British Prime Minister Theresa May is facing a no-confidence vote this morning (NZ time) after her Brexit plan was overwhelming rejected by MPs, who now turn their focus to whether she deserves to stay in power.
Correspondent Rod Liddle told Tim Dower it is unlikely the Prime Minister will lose the vote.
"She'll win. She'll win very narrowly. She's got the Democratic Unionist Party who have been a prop during this coalition government onside, so the likelihood, I would say, 90 per cent likely is that she will survive, yet again."
However, he said what happens next is the real question.
"There are already a few issues beginning to be noticed within the opposition, with the Scottish Nationalist Party worrying about [Labour leader] Jeremy Corbyn's tactic of continually calling no-confidence votes, which has been threatened over the next few weeks. They [Labour] have denied this."
"The whole plan, of course, is for Jeremy Corbyn to try and prise away some of the conservative pro-remainer's, so that they may win a confidence vote but people are far more scared of a Jeremy Corbyn government than they are of leaving or not leaving the EU."
Liddle said Corbyn is "not palatable" to the British public and is unlikely to gain enough support to overthrow May's government.
"He doesn't have the support of his parliamentary party, he has a large groundswell of support amongst Labour voters in the country...but he is in favour of almost everything the United Kingdom stands for in terms of international affairs."
"He is not palatable and that's one reason why despite what you might argue is probably the worst government we have had for 50 years or so that he is still six points behind in the opinion poll."
However, he said the Labour Leader could have a shot if there was an election at this point in time.
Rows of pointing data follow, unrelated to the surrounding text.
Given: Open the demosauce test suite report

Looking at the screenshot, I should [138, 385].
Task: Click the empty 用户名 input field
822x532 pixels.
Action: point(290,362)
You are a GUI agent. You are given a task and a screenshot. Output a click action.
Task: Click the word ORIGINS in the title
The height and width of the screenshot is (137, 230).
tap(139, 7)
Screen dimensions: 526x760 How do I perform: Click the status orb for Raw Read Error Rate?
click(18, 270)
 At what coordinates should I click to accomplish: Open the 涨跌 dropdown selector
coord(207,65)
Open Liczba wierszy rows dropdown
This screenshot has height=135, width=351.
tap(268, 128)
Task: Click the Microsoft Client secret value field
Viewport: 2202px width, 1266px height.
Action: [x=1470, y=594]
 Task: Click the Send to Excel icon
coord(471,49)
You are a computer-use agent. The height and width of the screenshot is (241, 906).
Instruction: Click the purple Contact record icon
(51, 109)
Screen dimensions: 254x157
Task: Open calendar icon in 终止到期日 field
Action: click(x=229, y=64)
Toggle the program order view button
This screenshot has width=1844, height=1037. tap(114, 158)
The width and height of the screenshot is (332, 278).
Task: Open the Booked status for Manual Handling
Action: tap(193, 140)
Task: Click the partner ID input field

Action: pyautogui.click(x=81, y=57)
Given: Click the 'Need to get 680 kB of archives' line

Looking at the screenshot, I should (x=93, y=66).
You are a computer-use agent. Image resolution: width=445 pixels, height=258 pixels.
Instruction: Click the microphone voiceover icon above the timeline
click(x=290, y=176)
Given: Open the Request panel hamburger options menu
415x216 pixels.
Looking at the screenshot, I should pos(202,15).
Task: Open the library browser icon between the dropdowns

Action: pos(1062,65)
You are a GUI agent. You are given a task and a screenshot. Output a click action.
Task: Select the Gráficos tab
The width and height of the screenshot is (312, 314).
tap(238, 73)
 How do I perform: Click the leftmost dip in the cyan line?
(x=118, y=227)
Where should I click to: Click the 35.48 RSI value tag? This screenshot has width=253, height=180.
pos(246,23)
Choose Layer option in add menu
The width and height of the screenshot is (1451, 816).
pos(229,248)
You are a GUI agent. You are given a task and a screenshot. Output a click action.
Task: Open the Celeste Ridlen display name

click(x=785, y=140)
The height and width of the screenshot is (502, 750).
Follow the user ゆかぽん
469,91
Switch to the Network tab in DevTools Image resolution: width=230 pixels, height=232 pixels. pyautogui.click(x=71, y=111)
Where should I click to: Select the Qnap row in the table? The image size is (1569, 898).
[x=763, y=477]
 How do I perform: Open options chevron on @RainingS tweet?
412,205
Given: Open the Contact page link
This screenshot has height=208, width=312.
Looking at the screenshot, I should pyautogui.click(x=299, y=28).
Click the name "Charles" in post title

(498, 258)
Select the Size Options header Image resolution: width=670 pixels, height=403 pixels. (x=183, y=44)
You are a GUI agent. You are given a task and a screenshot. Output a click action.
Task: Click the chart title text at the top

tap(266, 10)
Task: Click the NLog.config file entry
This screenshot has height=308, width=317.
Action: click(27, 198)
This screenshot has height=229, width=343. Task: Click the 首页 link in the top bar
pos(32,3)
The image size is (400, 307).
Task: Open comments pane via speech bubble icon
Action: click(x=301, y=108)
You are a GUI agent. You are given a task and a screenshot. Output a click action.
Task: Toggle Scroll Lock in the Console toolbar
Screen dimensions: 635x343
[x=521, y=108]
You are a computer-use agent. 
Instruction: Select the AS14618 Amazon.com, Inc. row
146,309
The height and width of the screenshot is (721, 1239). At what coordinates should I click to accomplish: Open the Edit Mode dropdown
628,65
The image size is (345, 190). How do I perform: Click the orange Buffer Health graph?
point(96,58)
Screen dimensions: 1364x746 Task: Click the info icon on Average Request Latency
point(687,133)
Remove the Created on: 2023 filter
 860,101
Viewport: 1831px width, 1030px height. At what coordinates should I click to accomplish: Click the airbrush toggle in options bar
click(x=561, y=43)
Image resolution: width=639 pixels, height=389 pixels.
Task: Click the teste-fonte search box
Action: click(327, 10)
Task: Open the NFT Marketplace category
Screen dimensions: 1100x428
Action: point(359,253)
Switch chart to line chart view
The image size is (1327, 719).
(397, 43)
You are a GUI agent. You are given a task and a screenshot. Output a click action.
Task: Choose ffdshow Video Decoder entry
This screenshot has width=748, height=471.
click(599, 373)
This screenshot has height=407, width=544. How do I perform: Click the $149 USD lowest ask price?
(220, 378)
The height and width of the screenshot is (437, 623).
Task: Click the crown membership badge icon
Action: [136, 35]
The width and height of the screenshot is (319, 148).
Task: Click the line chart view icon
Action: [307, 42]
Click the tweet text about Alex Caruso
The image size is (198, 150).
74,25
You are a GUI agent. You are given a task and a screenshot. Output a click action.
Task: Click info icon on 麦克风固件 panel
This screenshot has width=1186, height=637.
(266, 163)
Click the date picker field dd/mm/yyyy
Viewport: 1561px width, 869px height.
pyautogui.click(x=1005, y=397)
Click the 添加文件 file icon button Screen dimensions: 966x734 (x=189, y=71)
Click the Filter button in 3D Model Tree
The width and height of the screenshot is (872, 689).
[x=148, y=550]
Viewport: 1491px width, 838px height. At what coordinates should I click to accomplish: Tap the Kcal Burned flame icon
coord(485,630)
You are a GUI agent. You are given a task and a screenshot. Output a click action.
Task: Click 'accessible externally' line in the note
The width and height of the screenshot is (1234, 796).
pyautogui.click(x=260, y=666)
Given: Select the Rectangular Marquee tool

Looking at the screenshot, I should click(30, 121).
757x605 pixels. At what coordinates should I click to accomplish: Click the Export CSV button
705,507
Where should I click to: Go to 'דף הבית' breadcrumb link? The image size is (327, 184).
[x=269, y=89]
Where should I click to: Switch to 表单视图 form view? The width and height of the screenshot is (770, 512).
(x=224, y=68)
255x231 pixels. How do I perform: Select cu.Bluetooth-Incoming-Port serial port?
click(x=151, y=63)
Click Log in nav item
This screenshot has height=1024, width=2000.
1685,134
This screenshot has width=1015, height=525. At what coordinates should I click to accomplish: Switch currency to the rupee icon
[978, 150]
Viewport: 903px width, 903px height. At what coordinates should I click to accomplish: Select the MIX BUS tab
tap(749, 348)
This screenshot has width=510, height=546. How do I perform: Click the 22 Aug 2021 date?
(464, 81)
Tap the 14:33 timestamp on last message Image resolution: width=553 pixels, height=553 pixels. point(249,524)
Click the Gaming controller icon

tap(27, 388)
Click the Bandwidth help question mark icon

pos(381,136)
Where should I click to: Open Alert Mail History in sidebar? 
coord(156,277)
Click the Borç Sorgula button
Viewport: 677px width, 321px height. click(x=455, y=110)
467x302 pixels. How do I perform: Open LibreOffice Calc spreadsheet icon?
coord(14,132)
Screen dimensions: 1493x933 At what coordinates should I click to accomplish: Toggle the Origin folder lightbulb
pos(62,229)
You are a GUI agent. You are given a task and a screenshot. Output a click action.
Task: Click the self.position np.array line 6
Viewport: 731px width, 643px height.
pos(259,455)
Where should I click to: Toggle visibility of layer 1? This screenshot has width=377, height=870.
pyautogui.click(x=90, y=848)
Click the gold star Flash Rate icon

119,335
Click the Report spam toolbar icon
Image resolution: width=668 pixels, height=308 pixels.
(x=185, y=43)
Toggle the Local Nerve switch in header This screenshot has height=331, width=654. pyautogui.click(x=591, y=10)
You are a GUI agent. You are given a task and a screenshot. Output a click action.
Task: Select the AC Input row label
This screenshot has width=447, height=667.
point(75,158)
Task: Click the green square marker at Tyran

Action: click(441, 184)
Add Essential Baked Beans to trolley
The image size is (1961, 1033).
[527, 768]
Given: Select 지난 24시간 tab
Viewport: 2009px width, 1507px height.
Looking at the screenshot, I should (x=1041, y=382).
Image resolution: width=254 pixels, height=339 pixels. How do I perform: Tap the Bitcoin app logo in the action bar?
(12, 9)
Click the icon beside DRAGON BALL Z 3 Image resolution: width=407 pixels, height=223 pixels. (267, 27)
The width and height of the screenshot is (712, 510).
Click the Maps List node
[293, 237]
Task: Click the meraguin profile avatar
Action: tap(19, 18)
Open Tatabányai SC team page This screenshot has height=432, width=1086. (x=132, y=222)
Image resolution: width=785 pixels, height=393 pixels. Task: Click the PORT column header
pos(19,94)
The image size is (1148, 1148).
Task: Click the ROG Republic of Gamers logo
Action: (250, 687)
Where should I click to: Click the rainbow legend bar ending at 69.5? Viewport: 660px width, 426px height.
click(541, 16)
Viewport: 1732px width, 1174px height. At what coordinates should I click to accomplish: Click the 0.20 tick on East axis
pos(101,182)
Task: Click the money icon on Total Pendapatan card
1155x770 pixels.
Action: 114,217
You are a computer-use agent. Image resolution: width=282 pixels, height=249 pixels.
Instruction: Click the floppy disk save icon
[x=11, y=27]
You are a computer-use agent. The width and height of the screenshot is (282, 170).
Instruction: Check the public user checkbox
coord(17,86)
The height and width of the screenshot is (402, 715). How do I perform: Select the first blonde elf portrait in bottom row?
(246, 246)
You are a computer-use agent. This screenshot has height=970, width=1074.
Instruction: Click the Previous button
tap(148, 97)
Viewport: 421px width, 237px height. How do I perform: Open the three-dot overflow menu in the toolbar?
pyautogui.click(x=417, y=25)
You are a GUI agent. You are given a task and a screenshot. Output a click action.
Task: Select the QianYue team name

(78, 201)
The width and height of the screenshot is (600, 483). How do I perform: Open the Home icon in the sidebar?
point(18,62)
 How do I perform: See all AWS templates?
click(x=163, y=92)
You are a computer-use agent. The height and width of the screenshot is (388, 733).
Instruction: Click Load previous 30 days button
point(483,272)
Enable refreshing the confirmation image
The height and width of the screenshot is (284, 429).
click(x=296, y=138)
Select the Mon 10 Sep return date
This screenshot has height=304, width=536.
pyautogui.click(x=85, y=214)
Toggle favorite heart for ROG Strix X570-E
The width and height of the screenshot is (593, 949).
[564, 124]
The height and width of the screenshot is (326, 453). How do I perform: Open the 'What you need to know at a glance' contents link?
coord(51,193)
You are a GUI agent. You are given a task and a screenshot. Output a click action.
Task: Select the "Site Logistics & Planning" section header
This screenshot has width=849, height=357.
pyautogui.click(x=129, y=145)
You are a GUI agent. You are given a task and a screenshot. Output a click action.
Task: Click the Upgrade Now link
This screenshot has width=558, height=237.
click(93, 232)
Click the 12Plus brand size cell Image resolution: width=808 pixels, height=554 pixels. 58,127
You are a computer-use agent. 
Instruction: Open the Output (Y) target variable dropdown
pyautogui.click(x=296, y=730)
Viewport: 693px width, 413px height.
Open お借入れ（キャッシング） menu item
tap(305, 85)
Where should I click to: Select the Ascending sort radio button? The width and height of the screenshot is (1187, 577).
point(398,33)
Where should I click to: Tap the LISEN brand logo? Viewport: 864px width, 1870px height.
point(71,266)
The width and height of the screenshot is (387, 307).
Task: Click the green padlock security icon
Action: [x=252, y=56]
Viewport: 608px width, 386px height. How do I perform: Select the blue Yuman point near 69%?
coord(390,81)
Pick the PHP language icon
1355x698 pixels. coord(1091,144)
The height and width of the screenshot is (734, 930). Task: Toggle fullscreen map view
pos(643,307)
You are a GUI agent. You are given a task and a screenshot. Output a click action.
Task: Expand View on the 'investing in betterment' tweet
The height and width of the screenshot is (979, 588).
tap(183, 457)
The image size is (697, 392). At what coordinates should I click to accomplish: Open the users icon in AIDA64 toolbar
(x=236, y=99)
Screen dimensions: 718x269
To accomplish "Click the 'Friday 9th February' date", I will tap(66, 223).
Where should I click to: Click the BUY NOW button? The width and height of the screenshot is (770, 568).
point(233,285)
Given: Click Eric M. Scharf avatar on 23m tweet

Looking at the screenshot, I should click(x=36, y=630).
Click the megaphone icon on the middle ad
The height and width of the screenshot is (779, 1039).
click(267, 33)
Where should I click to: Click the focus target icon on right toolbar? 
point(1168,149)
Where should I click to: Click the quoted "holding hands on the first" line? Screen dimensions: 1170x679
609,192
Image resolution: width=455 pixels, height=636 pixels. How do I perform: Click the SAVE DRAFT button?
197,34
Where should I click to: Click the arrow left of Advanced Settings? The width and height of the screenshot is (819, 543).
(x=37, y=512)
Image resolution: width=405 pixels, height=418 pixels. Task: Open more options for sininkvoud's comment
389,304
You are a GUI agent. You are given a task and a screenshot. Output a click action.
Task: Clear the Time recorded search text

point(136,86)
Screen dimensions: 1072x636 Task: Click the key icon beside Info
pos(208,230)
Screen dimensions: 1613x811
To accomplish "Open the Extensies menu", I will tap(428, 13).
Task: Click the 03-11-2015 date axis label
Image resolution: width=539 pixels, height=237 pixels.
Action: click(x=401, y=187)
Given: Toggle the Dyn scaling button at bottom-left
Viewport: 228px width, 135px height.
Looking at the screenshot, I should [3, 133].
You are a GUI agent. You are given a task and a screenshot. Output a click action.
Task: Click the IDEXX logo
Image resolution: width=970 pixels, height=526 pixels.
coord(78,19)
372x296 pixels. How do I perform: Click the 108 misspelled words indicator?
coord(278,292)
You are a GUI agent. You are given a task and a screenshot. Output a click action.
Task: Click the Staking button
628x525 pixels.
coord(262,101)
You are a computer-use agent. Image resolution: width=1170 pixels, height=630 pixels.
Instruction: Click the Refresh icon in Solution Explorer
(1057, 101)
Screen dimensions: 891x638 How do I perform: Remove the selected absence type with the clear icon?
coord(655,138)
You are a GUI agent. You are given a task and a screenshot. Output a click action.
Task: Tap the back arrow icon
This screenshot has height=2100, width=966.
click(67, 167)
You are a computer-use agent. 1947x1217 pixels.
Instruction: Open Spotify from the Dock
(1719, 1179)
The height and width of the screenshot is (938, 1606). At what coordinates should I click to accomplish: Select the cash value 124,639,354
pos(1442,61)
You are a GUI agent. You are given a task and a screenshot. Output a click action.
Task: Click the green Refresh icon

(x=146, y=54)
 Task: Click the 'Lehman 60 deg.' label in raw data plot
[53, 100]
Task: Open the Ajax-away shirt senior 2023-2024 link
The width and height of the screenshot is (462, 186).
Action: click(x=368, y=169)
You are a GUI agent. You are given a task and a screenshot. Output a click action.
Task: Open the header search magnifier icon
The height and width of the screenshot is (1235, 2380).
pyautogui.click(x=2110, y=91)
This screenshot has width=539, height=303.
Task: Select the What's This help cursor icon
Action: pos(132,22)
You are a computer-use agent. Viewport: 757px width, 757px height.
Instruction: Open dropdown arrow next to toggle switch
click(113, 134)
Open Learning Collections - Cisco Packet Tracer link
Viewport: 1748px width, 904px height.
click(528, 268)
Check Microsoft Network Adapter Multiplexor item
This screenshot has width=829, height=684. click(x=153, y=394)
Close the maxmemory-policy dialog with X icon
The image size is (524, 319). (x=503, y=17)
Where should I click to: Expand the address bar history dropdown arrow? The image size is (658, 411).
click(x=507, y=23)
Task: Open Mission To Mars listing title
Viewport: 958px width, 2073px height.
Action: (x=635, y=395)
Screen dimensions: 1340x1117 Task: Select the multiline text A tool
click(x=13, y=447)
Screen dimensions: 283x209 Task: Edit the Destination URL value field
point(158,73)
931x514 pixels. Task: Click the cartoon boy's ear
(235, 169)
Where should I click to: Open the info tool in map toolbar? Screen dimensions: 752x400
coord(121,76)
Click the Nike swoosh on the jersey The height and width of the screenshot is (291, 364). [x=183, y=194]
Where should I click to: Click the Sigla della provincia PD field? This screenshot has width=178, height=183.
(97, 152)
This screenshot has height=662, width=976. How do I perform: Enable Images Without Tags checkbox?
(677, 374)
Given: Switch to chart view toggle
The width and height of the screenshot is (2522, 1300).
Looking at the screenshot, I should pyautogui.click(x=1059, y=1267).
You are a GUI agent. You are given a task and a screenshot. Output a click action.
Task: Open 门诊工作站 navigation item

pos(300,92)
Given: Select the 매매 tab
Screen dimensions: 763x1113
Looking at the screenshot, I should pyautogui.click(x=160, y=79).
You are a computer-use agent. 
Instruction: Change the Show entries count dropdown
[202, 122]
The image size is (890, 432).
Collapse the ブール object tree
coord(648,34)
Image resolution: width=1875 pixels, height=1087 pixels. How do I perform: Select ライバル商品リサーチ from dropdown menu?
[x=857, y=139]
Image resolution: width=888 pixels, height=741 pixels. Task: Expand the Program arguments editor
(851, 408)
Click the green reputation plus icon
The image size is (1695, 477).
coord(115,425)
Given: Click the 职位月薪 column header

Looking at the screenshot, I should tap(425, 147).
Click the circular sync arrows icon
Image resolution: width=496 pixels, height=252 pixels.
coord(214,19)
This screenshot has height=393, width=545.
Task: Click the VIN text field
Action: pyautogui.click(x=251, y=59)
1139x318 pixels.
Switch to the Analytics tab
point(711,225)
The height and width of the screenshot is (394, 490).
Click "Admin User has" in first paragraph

"The trouble is if there was an election...he's not bad on the stump and Theresa May is hopeless on the stump, so I think if there was an election called tomorrow Jeremy Corbyn might just win."
Liddle said if Corbyn won the election, it would most likely mean there would be a second Brexit referendum.
"I think he would be forced by his party to call a second referendum. My guess would be that in a second referendum leave would win again because I know a lot of remainer's in this country, who voted to remain and believe that we should remain with the EU but are appalled that after a democratic decision the government or parliament can effectively wipe that decision off."